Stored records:
Segment Open

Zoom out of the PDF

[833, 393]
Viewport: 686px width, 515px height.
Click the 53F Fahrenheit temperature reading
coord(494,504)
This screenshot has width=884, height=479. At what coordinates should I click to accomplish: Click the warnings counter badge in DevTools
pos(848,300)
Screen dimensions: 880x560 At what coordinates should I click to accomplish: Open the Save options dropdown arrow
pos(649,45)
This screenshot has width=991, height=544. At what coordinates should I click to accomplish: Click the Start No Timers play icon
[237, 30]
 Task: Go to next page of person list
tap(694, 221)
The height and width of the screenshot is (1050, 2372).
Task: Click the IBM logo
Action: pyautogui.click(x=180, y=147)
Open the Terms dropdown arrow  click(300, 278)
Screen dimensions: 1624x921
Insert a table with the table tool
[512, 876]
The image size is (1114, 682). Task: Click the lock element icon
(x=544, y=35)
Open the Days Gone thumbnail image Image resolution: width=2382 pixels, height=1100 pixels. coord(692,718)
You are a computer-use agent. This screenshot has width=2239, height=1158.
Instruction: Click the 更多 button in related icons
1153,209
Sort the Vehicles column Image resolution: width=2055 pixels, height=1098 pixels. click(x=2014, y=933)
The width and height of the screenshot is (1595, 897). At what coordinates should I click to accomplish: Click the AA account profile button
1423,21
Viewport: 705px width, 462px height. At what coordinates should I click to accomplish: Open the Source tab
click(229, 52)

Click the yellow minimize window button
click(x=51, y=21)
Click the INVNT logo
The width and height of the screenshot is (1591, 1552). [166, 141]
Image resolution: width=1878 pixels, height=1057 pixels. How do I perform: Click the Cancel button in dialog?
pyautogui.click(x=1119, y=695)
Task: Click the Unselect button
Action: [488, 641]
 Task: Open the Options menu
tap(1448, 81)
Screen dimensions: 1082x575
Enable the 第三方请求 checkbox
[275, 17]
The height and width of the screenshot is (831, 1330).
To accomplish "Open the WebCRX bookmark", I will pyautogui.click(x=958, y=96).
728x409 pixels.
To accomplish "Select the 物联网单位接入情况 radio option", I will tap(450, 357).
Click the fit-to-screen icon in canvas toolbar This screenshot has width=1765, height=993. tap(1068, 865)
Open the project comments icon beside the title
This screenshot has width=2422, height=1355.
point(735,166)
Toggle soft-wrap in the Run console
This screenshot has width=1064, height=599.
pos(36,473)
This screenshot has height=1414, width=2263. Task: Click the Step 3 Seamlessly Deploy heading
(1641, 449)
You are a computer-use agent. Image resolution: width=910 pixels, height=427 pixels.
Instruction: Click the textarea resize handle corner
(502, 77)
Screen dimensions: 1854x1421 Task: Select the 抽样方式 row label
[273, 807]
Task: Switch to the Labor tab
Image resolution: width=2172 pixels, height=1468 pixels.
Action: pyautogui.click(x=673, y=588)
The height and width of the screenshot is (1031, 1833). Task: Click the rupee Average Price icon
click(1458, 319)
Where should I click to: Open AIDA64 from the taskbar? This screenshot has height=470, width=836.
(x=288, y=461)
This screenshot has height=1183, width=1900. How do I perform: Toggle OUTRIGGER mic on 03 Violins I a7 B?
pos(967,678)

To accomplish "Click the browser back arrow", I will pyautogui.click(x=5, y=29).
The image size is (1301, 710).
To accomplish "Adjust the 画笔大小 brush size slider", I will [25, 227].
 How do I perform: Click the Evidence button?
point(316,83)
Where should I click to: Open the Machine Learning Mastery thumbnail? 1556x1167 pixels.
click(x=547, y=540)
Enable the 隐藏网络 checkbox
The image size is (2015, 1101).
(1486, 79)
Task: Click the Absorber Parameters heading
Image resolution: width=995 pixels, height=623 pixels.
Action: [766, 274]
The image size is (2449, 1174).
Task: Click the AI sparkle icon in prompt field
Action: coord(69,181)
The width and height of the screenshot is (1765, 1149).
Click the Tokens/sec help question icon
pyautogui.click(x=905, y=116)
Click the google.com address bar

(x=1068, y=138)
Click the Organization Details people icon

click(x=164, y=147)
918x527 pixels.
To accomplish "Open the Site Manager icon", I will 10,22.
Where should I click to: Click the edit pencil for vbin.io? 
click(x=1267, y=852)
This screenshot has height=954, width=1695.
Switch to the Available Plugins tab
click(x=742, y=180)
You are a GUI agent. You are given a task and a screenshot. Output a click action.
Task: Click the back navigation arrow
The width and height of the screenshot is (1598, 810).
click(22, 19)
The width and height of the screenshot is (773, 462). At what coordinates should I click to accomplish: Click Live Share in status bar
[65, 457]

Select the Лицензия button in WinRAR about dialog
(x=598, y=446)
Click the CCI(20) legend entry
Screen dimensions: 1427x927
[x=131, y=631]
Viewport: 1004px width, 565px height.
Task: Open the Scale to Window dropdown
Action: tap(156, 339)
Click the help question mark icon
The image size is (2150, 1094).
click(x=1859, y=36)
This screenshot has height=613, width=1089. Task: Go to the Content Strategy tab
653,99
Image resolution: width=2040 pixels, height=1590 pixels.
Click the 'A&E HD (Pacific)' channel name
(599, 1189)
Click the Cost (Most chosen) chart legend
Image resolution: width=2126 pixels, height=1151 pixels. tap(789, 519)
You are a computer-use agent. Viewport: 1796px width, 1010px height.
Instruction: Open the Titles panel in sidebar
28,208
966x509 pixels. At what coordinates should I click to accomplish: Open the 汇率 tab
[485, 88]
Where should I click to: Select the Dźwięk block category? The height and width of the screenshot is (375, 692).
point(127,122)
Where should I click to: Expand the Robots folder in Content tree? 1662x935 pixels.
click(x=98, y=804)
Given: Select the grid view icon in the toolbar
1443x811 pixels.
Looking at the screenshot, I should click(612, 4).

Segment Closed

Problem description: Determine how many lines in the data above include the word "computer", and state that number only.

Reply: 3